Wie herabfallende Herbstblätter verteilen sich die Aktivitäten der Adlerträger dieser Tage in alle Richtungen. Zeit, etwas Licht in die Dämmerung zu bringen.

Die Nationalelf

Kaum zu glauben, aber bis Montag haben es gleich elf Frankfurter Profis in die Aufgebote ihrer Nationalteams geschafft. Das sind beispielsweise nur einer weniger als in dieser Abstellungsperiode bei Real Madrid. Ab Donnerstag stehen den ausgeflogenen Adlern insgesamt 18 Länderspiele bevor, die letzten Internationalen kehren erst am Mittwoch, 16. Oktober, zurück.

Ausfall und Aufbau

Exakt kalkulieren lässt sich die Abwesenheit nicht bei jedem der derzeit absenten Fußballer.
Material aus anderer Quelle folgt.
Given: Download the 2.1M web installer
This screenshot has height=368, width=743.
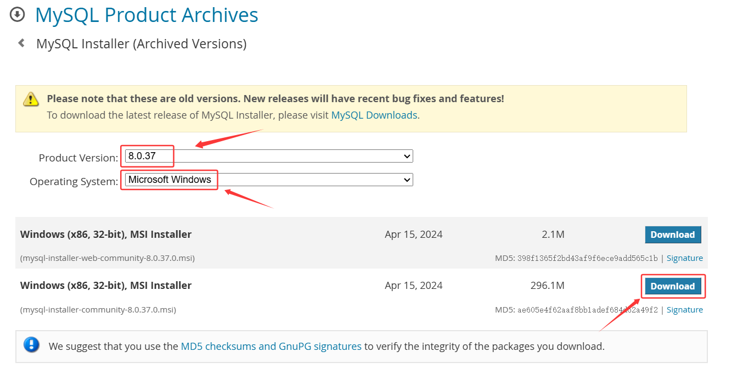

Neben den langzeitverletzten Marco Russ und Kevin Trapp fehlte – neben Athletiktrainer Markus Murrer – am Mittwochvormittag auch Almamy Toure, der sich einer Operation an der Daumensehne unterzog und am kommenden Montag ins Mannschaftstraining zurückkehren soll. Erst in der vergangenen Woche hatte es Sebastian Rode am Daumen erwischt. Darüber hinaus sind aktuell Sahverdi Cetin (Leiste) und Lucas Torró, der einen Schlag aufs Bein abbekommen hat, außer Gefecht. Jonathan de Guzman befindet sich derweil wieder im Aufbautraining und schuftete ebenso im Kraftraum wie Bas Dost.

Dutzend in der Doppelschicht

Die Kernaufgabe der Profis kommt natürlich ebenso wenig zu kurz. Auch wenn sich die Trainingsbeteiligung am Mittwoch bei insgesamt zwölf Akteuren übersichtlich gestaltete und sich unter den drei Torhütern neben Felix Wiedwald die beiden A-Junioren Elias Bördner und Giulio Girelli befanden, die unter dem Dauerfeuer von Moppes Petz trotz frischer Temperaturen ganz schön ins Schwitzen kamen.

Mit dem Trainerstab um Adi Hütter, Christian Peintinger und Armin Reutershahn sowie den Athletiktrainern Martin Spohrer und Andreas Biritz, dazu Koichi Kurokawa aus der medizinischen Abteilung, Videoanalyst Marco Schuster, Dolmetscher Stéphane Gödde und Materialwart Franco Lionti, wäre ohne Weiteres ein Neun-gegen-neun möglich gewesen. Freilich blieb es bei dem schönen Gedanken, stattdessen feilten die Feldspieler etwa im Sechs-gegen-drei an Passsicherheit und Balleroberung.

Nach einer übersichtlichen wie intensiven Stunde war die erste Einheit des Tages beendet. Um 15 Uhr startet der zweite, erneut öffentliche, Teil, zu dem auch Gelson Fernandes und Makoto Hasebe sowie die Nachwuchsspieler Abdulkerim Cakar, Felix Irorere, Jip Molenaar und Fynn Otto stoßen, ehe dem Benefizspiel beim FC Gießen am Donnerstagnachmittag drei freie Tage folgen.